▶ Data supplied:
----------
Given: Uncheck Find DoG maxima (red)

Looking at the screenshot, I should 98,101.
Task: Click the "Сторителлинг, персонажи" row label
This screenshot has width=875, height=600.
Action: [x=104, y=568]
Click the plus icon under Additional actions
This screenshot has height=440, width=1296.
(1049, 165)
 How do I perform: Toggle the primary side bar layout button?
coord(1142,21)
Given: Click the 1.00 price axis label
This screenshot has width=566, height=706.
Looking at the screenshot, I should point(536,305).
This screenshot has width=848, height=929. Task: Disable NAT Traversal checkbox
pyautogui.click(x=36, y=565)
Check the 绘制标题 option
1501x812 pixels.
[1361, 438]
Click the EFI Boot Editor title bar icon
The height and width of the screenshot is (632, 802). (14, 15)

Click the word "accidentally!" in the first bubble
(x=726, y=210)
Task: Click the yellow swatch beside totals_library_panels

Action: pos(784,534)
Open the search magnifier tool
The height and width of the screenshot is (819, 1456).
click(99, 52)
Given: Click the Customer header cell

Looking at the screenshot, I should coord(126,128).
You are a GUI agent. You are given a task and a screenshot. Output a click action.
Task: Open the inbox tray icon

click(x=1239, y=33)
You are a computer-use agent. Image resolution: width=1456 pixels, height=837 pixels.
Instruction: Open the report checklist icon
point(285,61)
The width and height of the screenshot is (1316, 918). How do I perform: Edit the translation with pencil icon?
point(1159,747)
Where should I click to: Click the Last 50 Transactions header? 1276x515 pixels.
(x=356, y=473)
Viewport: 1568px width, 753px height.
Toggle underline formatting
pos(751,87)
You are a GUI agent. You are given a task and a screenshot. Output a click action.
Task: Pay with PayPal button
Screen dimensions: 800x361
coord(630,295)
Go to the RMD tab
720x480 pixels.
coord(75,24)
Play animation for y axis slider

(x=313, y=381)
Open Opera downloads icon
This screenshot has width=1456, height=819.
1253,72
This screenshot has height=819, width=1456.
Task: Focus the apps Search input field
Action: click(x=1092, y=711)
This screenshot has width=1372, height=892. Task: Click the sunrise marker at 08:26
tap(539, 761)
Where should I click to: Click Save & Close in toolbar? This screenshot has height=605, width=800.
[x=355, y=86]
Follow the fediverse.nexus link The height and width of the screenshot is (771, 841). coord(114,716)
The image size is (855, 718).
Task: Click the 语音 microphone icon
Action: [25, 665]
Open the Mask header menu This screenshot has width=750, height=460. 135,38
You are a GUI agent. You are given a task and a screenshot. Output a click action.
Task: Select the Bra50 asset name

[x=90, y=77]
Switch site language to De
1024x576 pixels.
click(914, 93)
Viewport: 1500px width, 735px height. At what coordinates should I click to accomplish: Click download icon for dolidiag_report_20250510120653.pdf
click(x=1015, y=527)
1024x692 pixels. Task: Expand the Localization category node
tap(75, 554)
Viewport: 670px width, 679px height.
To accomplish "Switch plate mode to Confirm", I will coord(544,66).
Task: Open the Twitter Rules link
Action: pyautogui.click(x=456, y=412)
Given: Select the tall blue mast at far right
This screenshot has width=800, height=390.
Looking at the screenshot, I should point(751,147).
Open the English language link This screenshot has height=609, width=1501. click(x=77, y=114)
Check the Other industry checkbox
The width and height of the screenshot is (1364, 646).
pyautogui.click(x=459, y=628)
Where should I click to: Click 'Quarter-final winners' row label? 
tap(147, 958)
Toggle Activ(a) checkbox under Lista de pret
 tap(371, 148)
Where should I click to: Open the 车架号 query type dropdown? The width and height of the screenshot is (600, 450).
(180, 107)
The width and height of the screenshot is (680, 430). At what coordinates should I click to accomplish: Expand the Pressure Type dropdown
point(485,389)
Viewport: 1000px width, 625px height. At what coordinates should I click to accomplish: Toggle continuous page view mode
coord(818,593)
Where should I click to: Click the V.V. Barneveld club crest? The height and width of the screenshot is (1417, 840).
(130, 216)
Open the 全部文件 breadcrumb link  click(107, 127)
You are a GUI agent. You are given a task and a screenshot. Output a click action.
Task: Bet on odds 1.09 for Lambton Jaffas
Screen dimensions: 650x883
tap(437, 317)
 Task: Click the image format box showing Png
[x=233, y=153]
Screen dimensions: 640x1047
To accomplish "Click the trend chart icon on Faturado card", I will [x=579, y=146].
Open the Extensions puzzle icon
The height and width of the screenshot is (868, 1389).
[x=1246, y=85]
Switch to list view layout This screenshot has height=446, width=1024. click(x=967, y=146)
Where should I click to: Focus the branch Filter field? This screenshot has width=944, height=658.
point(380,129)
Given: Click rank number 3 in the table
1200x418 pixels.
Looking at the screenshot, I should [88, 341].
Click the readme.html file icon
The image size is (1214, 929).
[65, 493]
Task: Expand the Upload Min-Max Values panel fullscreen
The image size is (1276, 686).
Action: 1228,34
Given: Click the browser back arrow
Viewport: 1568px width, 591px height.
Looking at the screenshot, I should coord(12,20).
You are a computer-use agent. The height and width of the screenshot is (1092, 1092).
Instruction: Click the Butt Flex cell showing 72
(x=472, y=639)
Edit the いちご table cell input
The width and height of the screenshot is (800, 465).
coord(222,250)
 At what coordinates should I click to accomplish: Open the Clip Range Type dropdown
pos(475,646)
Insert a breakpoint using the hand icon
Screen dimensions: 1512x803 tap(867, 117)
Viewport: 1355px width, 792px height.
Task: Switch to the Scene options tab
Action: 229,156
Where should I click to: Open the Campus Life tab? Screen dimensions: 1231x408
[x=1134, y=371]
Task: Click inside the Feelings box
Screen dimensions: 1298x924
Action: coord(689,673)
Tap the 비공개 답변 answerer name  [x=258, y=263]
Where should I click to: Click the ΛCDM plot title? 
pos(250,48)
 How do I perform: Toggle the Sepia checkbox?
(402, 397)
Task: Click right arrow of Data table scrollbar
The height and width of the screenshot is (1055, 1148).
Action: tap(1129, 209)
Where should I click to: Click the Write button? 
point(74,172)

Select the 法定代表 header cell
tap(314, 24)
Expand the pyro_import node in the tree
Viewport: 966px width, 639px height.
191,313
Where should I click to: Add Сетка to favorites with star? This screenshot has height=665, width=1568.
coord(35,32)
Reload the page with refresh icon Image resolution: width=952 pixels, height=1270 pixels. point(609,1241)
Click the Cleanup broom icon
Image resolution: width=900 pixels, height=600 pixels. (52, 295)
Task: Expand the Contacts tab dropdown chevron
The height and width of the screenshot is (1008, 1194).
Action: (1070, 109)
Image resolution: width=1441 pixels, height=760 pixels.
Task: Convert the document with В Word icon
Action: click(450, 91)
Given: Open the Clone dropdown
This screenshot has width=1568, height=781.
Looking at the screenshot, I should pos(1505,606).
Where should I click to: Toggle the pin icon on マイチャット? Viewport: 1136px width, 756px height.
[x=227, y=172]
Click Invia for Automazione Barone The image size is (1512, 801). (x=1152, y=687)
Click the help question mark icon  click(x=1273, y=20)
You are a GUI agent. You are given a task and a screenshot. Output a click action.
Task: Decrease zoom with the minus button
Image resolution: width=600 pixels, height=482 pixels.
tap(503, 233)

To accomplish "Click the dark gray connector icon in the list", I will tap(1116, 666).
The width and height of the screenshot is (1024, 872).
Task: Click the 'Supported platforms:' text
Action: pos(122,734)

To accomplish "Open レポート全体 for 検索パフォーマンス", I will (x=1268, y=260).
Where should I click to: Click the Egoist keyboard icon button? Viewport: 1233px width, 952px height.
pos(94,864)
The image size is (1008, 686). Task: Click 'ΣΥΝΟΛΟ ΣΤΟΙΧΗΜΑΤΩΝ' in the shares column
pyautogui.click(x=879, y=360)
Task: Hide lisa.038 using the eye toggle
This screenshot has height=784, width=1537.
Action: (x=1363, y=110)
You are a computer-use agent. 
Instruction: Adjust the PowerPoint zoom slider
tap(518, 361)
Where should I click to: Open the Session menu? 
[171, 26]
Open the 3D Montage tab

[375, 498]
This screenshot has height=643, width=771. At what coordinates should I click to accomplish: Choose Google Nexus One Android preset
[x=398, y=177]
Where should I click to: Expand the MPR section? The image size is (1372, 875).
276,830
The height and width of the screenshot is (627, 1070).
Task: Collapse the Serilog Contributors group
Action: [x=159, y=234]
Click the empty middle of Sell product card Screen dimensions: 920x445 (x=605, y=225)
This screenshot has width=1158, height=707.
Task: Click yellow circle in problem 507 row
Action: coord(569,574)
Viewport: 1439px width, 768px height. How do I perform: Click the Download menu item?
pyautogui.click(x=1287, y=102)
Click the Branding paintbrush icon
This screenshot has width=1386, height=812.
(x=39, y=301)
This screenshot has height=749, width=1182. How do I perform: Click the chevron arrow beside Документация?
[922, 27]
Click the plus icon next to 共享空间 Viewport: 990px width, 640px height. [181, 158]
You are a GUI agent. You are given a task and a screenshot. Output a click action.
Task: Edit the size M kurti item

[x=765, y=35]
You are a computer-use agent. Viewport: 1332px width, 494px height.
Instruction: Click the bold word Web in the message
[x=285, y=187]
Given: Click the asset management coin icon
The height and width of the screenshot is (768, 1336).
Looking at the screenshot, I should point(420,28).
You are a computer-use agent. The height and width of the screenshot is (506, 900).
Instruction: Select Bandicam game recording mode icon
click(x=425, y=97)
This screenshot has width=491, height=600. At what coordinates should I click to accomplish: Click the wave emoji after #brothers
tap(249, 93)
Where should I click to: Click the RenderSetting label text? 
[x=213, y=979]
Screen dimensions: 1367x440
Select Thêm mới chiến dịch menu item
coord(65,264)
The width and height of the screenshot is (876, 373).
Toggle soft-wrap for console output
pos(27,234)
----------
▶ What is being asked:
Lay out the material as a numbered list, from the line with "Given: Select the tall blue mast at far right" up to and including the line with "tap(437, 317)", leaving out any blank lines.

▶ Answer to the problem:
1. Given: Select the tall blue mast at far right
2. This screenshot has width=800, height=390.
3. Looking at the screenshot, I should point(751,147).
4. Open the English language link This screenshot has height=609, width=1501. click(x=77, y=114)
5. Check the Other industry checkbox
6. The width and height of the screenshot is (1364, 646).
7. pyautogui.click(x=459, y=628)
8. Where should I click to: Click 'Quarter-final winners' row label? 
9. tap(147, 958)
10. Toggle Activ(a) checkbox under Lista de pret
11.  tap(371, 148)
12. Where should I click to: Open the 车架号 query type dropdown? The width and height of the screenshot is (600, 450).
13. (180, 107)
14. The width and height of the screenshot is (680, 430). At what coordinates should I click to accomplish: Expand the Pressure Type dropdown
15. point(485,389)
16. Viewport: 1000px width, 625px height. At what coordinates should I click to accomplish: Toggle continuous page view mode
17. coord(818,593)
18. Where should I click to: Click the V.V. Barneveld club crest? The height and width of the screenshot is (1417, 840).
19. (130, 216)
20. Open the 全部文件 breadcrumb link  click(107, 127)
21. You are a GUI agent. You are given a task and a screenshot. Output a click action.
22. Task: Bet on odds 1.09 for Lambton Jaffas
23. Screen dimensions: 650x883
24. tap(437, 317)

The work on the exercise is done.